-- Opening Marker --

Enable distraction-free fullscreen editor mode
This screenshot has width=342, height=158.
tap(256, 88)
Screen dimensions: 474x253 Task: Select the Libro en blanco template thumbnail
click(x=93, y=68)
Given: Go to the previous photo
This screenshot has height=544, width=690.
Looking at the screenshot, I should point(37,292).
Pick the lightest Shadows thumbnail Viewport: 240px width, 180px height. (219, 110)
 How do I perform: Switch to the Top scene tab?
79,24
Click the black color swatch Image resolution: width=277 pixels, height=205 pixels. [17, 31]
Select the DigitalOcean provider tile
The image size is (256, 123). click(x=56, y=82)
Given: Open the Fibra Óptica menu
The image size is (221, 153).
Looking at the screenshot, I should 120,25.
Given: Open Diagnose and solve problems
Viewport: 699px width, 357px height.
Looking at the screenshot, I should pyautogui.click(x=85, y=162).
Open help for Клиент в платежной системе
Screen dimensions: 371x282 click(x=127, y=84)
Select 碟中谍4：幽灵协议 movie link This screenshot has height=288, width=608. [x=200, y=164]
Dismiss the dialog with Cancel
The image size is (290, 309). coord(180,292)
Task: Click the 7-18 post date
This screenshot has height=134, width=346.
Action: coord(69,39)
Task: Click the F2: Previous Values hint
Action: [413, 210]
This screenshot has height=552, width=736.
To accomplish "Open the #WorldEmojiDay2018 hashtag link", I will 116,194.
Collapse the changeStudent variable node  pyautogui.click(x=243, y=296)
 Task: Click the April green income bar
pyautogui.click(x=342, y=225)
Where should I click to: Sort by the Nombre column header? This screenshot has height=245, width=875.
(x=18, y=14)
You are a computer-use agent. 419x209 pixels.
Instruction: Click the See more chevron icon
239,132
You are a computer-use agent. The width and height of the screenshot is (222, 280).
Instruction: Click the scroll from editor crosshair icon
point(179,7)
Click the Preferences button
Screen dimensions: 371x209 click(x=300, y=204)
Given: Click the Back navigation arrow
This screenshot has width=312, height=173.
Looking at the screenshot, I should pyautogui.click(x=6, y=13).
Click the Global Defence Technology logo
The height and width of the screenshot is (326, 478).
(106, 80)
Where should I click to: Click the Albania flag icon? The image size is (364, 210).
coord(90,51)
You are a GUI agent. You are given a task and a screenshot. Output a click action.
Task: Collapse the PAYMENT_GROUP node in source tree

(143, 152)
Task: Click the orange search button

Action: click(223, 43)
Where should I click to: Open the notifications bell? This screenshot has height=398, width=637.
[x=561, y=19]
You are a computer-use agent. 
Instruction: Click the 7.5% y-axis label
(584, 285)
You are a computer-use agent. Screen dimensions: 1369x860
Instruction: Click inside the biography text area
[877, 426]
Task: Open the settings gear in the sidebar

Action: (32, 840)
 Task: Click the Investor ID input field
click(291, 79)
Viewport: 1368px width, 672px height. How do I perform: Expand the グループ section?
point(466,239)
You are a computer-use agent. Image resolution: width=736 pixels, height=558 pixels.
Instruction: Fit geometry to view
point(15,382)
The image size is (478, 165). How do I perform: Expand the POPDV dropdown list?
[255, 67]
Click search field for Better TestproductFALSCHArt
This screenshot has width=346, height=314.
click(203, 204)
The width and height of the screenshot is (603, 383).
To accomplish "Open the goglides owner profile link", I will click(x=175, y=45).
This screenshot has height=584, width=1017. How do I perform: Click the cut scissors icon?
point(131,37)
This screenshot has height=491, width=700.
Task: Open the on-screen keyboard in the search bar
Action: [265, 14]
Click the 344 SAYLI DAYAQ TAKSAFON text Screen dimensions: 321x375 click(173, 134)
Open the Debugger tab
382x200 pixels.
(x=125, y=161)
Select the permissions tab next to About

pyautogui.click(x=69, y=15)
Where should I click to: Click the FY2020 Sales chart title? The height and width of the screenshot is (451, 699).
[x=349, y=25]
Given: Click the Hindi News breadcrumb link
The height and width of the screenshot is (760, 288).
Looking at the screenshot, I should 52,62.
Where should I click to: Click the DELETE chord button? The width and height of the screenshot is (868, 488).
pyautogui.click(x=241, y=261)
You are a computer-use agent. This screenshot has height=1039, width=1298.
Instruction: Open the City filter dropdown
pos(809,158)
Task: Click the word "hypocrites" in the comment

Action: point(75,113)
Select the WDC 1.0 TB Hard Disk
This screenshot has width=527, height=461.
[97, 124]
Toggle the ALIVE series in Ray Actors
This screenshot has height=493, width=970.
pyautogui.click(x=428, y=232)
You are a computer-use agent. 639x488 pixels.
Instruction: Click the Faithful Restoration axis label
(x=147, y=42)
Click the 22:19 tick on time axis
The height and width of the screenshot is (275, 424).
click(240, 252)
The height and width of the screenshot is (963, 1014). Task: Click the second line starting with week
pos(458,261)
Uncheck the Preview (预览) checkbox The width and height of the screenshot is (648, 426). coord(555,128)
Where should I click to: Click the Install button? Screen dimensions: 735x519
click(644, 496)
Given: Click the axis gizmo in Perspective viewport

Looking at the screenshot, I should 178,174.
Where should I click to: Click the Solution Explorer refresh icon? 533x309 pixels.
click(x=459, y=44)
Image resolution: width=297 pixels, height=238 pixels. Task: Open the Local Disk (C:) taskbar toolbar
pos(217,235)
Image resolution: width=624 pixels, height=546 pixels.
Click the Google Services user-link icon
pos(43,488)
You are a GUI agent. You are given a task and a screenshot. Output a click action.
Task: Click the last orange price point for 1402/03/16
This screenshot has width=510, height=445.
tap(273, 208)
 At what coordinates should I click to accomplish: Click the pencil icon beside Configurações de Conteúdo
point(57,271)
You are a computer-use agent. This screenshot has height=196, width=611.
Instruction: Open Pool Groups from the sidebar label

-- Closing Marker --

> **WHAT THE EXERCISE ASKS**:
Gather all lines from the records above in which "computer" appears.

> **RESPONSE BOX**:
You are a computer-use agent. 419x209 pixels.
You are a computer-use agent. The width and height of the screenshot is (222, 280).
You are a computer-use agent. 
You are a computer-use agent. Screen dimensions: 1369x860
You are a computer-use agent. Image resolution: width=736 pixels, height=558 pixels.
You are a computer-use agent. This screenshot has height=1039, width=1298.
You are a computer-use agent. 639x488 pixels.
You are a computer-use agent. This screenshot has height=196, width=611.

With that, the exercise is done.